From regulation to implementation
A panel representing the corporate, academic, not-for-profit and investment worlds, moderated by Bastien Sachet, CEO of the Earthworm Foundation, gave some guidance through the alphabet soup of nature regulation, from TNFD to CSRD.
Given that everyone is sitting on unmeasured and unmanaged nature-related financial risk, these regulations aim to bring some clarity on what to report and how to think about mitigating risks and minimising impact.
David Croft from Reckitt gave a clear account of how companies need to think of this as performance management, not a sustainability reporting initiative. “This is no longer about CSR, it’s about business longevity”, he said.
On the investment side, the Head of Impact Management of Tribe Impact Capital, Ray Dhirani, was clear about the importance of ‘nesting’ the finance world within nature and climate boundary conditions. So far, we have “maxed out on efficiency at the expense of resilience”, he concluded, adding that “the companies paying attention to this now will be the places to be, from an investment perspective”.
How to measure success
The value of nature lies in its complexity. However, this makes it challenging to measure. Colin Porteous, CIO of Peace Parks Foundation, led a panel featuring SEED (a collaboration between Nature Finance and ETH Zurich’s Crowther Lab), one of the first initiatives that aims to harness this complexity using its unique measurement tool.
According to Ian Brettell, Biodiversity Policy Officer at Crowther Lab, “relative to other leading metrics, SEED is broader by including more taxa including microbes … [and] deeper in that it factors in all three scales, whereas others only focus on the species level.”
He highlighted the findings from SEED’s pilot with UBP’s Biodiversity Restoration strategy, with a focus on two holdings, and what can be achieved with precise location data, drawing the link with target 15 from the Global Biodiversity Framework and the TNFD.
Consumer engagement and food reform
The two closing sessions focussed on raising consumers’ engagement with nature and convincing them of the importance of tackling the food industry to turn it from depletive to regenerative.

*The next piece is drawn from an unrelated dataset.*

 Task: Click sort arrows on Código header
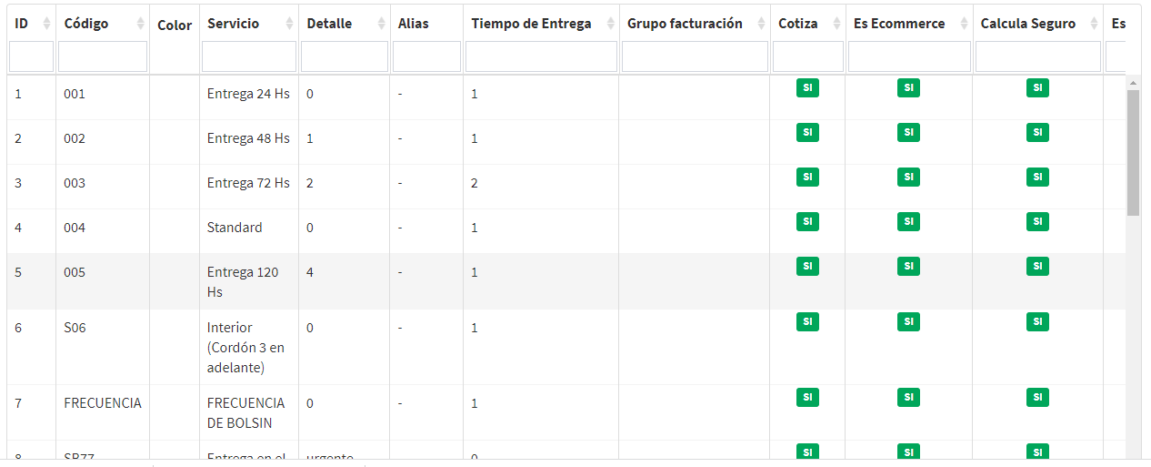click(x=140, y=24)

Chaired by Elizabeth Clark of the Cambridge Institute for Sustainability Leadership, a panel of farming specialists highlighted the superior taste and nutritional profiles of foods grown in healthier, more biodiverse soil, pointing out that depleted nature is a social not just an environmental issue.
Putting a farmer and a food retailer in the same conversation led to some interesting debate, with the grower illustrating the clear priority that price has had over other factors: “For the last 20 years retailers have connected food only with price. We need to reconnect it with quality,” stated Edward Velsasco of Rodanto Farms and Distribution.
Also, besides the price focus, they agreed that very short-term contracts have disincentivised farmers from investing in their soil and growing system, and that food retailers need to work with farms to provide more visibility and income stability, allowing more long-term decision-making.
This event achieved its aim of attracting plenty of interest and galvanising the attendants into pushing the issue of biodiversity restoration right up to the top of their agenda.